Instruction –
Put every line of the material below into a Markdown table with two columns, Row and Line, where Row is the line's number and Line is the line itself. Leave out blank lines.

Given entries –

——————

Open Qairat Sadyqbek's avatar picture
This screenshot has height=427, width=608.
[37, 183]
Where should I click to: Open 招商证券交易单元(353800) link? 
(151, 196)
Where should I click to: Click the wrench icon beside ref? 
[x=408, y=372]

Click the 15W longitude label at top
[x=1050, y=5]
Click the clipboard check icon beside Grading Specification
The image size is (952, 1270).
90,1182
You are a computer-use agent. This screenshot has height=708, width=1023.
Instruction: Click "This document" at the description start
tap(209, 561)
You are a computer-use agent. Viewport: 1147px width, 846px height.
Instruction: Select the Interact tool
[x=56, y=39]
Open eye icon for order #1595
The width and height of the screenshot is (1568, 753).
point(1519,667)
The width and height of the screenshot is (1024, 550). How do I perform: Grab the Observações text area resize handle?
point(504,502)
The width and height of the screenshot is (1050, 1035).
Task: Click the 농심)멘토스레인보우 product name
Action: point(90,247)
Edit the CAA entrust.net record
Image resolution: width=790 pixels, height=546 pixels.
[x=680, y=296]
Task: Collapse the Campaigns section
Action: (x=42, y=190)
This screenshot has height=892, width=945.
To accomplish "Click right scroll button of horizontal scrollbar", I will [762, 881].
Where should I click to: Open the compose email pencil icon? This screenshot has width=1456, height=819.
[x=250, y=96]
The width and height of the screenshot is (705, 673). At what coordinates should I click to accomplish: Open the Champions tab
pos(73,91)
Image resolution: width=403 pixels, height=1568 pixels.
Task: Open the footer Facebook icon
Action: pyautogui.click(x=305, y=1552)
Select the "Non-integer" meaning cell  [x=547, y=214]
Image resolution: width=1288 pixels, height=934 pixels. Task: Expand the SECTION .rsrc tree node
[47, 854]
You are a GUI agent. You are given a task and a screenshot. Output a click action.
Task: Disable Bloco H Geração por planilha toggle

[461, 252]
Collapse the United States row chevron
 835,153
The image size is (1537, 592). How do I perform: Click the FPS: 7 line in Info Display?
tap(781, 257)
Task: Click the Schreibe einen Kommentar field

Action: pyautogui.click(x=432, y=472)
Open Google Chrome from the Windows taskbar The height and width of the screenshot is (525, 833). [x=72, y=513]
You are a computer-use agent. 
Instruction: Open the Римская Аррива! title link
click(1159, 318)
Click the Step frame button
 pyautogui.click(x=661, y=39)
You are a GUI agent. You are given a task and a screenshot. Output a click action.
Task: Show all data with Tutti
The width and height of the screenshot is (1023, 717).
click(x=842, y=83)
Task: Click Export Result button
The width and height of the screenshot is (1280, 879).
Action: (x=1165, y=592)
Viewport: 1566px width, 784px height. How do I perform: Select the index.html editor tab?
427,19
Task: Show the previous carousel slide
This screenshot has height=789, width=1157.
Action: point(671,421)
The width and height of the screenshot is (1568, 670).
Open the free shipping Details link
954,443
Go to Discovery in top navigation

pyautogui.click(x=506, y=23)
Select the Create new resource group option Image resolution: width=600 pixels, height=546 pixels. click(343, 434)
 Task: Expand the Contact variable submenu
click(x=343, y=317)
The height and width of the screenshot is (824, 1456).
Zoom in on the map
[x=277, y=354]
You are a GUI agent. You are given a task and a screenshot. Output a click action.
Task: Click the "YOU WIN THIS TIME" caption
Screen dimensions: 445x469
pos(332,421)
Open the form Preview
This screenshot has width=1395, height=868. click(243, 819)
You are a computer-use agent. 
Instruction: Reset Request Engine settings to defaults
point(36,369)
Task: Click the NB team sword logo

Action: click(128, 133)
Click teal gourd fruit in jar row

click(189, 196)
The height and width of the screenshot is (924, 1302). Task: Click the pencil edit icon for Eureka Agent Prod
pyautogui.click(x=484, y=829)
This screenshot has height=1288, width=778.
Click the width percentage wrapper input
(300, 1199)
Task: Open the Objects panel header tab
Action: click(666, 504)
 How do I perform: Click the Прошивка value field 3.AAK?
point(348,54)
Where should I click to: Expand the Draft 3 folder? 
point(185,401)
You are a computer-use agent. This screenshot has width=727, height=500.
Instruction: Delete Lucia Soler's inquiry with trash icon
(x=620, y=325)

——————

Written reply –
| Row | Line |
|---|---|
| 1 | Open Qairat Sadyqbek's avatar picture |
| 2 | This screenshot has height=427, width=608. |
| 3 | [37, 183] |
| 4 | Where should I click to: Open 招商证券交易单元(353800) link?  |
| 5 | (151, 196) |
| 6 | Where should I click to: Click the wrench icon beside ref?  |
| 7 | [x=408, y=372] |
| 8 | Click the 15W longitude label at top |
| 9 | [x=1050, y=5] |
| 10 | Click the clipboard check icon beside Grading Specification |
| 11 | The image size is (952, 1270). |
| 12 | 90,1182 |
| 13 | You are a computer-use agent. This screenshot has height=708, width=1023. |
| 14 | Instruction: Click "This document" at the description start |
| 15 | tap(209, 561) |
| 16 | You are a computer-use agent. Viewport: 1147px width, 846px height. |
| 17 | Instruction: Select the Interact tool |
| 18 | [x=56, y=39] |
| 19 | Open eye icon for order #1595 |
| 20 | The width and height of the screenshot is (1568, 753). |
| 21 | point(1519,667) |
| 22 | The width and height of the screenshot is (1024, 550). How do I perform: Grab the Observações text area resize handle? |
| 23 | point(504,502) |
| 24 | The width and height of the screenshot is (1050, 1035). |
| 25 | Task: Click the 농심)멘토스레인보우 product name |
| 26 | Action: point(90,247) |
| 27 | Edit the CAA entrust.net record |
| 28 | Image resolution: width=790 pixels, height=546 pixels. |
| 29 | [x=680, y=296] |
| 30 | Task: Collapse the Campaigns section |
| 31 | Action: (x=42, y=190) |
| 32 | This screenshot has height=892, width=945. |
| 33 | To accomplish "Click right scroll button of horizontal scrollbar", I will [762, 881]. |
| 34 | Where should I click to: Open the compose email pencil icon? This screenshot has width=1456, height=819. |
| 35 | [x=250, y=96] |
| 36 | The width and height of the screenshot is (705, 673). At what coordinates should I click to accomplish: Open the Champions tab |
| 37 | pos(73,91) |
| 38 | Image resolution: width=403 pixels, height=1568 pixels. |
| 39 | Task: Open the footer Facebook icon |
| 40 | Action: pyautogui.click(x=305, y=1552) |
| 41 | Select the "Non-integer" meaning cell  [x=547, y=214] |
| 42 | Image resolution: width=1288 pixels, height=934 pixels. Task: Expand the SECTION .rsrc tree node |
| 43 | [47, 854] |
| 44 | You are a GUI agent. You are given a task and a screenshot. Output a click action. |
| 45 | Task: Disable Bloco H Geração por planilha toggle |
| 46 | [461, 252] |
| 47 | Collapse the United States row chevron |
| 48 |  835,153 |
| 49 | The image size is (1537, 592). How do I perform: Click the FPS: 7 line in Info Display? |
| 50 | tap(781, 257) |
| 51 | Task: Click the Schreibe einen Kommentar field |
| 52 | Action: pyautogui.click(x=432, y=472) |
| 53 | Open Google Chrome from the Windows taskbar The height and width of the screenshot is (525, 833). [x=72, y=513] |
| 54 | You are a computer-use agent.  |
| 55 | Instruction: Open the Римская Аррива! title link |
| 56 | click(1159, 318) |
| 57 | Click the Step frame button |
| 58 |  pyautogui.click(x=661, y=39) |
| 59 | You are a GUI agent. You are given a task and a screenshot. Output a click action. |
| 60 | Task: Show all data with Tutti |
| 61 | The width and height of the screenshot is (1023, 717). |
| 62 | click(x=842, y=83) |
| 63 | Task: Click Export Result button |
| 64 | The width and height of the screenshot is (1280, 879). |
| 65 | Action: (x=1165, y=592) |
| 66 | Viewport: 1566px width, 784px height. How do I perform: Select the index.html editor tab? |
| 67 | 427,19 |
| 68 | Task: Show the previous carousel slide |
| 69 | This screenshot has height=789, width=1157. |
| 70 | Action: point(671,421) |
| 71 | The width and height of the screenshot is (1568, 670). |
| 72 | Open the free shipping Details link |
| 73 | 954,443 |
| 74 | Go to Discovery in top navigation |
| 75 | pyautogui.click(x=506, y=23) |
| 76 | Select the Create new resource group option Image resolution: width=600 pixels, height=546 pixels. click(343, 434) |
| 77 |  Task: Expand the Contact variable submenu |
| 78 | click(x=343, y=317) |
| 79 | The height and width of the screenshot is (824, 1456). |
| 80 | Zoom in on the map |
| 81 | [x=277, y=354] |
| 82 | You are a GUI agent. You are given a task and a screenshot. Output a click action. |
| 83 | Task: Click the "YOU WIN THIS TIME" caption |
| 84 | Screen dimensions: 445x469 |
| 85 | pos(332,421) |
| 86 | Open the form Preview |
| 87 | This screenshot has width=1395, height=868. click(243, 819) |
| 88 | You are a computer-use agent.  |
| 89 | Instruction: Reset Request Engine settings to defaults |
| 90 | point(36,369) |
| 91 | Task: Click the NB team sword logo |
| 92 | Action: click(128, 133) |
| 93 | Click teal gourd fruit in jar row |
| 94 | click(189, 196) |
| 95 | The height and width of the screenshot is (924, 1302). Task: Click the pencil edit icon for Eureka Agent Prod |
| 96 | pyautogui.click(x=484, y=829) |
| 97 | This screenshot has height=1288, width=778. |
| 98 | Click the width percentage wrapper input |
| 99 | (300, 1199) |
| 100 | Task: Open the Objects panel header tab |
| 101 | Action: click(666, 504) |
| 102 |  How do I perform: Click the Прошивка value field 3.AAK? |
| 103 | point(348,54) |
| 104 | Where should I click to: Expand the Draft 3 folder?  |
| 105 | point(185,401) |
| 106 | You are a computer-use agent. This screenshot has width=727, height=500. |
| 107 | Instruction: Delete Lucia Soler's inquiry with trash icon |
| 108 | (x=620, y=325) |